| WHAT TO WORK ON |
An answer that reproduces all the entries exactly is what is needed.

(Stored items from a collection)
========

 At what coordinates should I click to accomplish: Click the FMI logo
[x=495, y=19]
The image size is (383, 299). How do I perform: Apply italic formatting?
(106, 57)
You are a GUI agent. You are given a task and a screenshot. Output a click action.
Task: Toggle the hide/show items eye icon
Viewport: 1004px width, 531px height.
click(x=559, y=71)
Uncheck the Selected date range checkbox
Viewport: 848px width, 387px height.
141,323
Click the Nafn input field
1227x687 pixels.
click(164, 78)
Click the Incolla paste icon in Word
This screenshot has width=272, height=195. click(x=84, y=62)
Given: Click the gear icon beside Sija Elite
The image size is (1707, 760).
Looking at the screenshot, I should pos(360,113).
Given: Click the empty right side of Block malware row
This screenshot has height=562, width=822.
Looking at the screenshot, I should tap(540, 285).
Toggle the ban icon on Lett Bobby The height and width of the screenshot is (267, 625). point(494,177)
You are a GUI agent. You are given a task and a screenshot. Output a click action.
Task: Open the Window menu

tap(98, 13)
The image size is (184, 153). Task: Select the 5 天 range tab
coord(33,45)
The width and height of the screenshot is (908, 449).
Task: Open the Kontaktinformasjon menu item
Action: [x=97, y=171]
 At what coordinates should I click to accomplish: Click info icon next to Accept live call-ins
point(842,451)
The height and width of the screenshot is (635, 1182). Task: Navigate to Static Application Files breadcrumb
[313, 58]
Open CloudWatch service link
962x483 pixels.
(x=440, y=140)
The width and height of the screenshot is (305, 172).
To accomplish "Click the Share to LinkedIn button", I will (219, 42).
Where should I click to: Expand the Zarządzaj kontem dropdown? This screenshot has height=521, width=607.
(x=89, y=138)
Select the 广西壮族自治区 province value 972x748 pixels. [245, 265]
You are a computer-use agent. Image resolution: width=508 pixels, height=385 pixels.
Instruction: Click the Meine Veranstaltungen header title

========

| EXPECTED ANSWER |
 At what coordinates should I click to accomplish: Click the FMI logo
[x=495, y=19]
The image size is (383, 299). How do I perform: Apply italic formatting?
(106, 57)
You are a GUI agent. You are given a task and a screenshot. Output a click action.
Task: Toggle the hide/show items eye icon
Viewport: 1004px width, 531px height.
click(x=559, y=71)
Uncheck the Selected date range checkbox
Viewport: 848px width, 387px height.
141,323
Click the Nafn input field
1227x687 pixels.
click(164, 78)
Click the Incolla paste icon in Word
This screenshot has width=272, height=195. click(x=84, y=62)
Given: Click the gear icon beside Sija Elite
The image size is (1707, 760).
Looking at the screenshot, I should pos(360,113).
Given: Click the empty right side of Block malware row
This screenshot has height=562, width=822.
Looking at the screenshot, I should tap(540, 285).
Toggle the ban icon on Lett Bobby The height and width of the screenshot is (267, 625). point(494,177)
You are a GUI agent. You are given a task and a screenshot. Output a click action.
Task: Open the Window menu

tap(98, 13)
The image size is (184, 153). Task: Select the 5 天 range tab
coord(33,45)
The width and height of the screenshot is (908, 449).
Task: Open the Kontaktinformasjon menu item
Action: [x=97, y=171]
 At what coordinates should I click to accomplish: Click info icon next to Accept live call-ins
point(842,451)
The height and width of the screenshot is (635, 1182). Task: Navigate to Static Application Files breadcrumb
[313, 58]
Open CloudWatch service link
962x483 pixels.
(x=440, y=140)
The width and height of the screenshot is (305, 172).
To accomplish "Click the Share to LinkedIn button", I will (219, 42).
Where should I click to: Expand the Zarządzaj kontem dropdown? This screenshot has height=521, width=607.
(x=89, y=138)
Select the 广西壮族自治区 province value 972x748 pixels. [245, 265]
You are a computer-use agent. Image resolution: width=508 pixels, height=385 pixels.
Instruction: Click the Meine Veranstaltungen header title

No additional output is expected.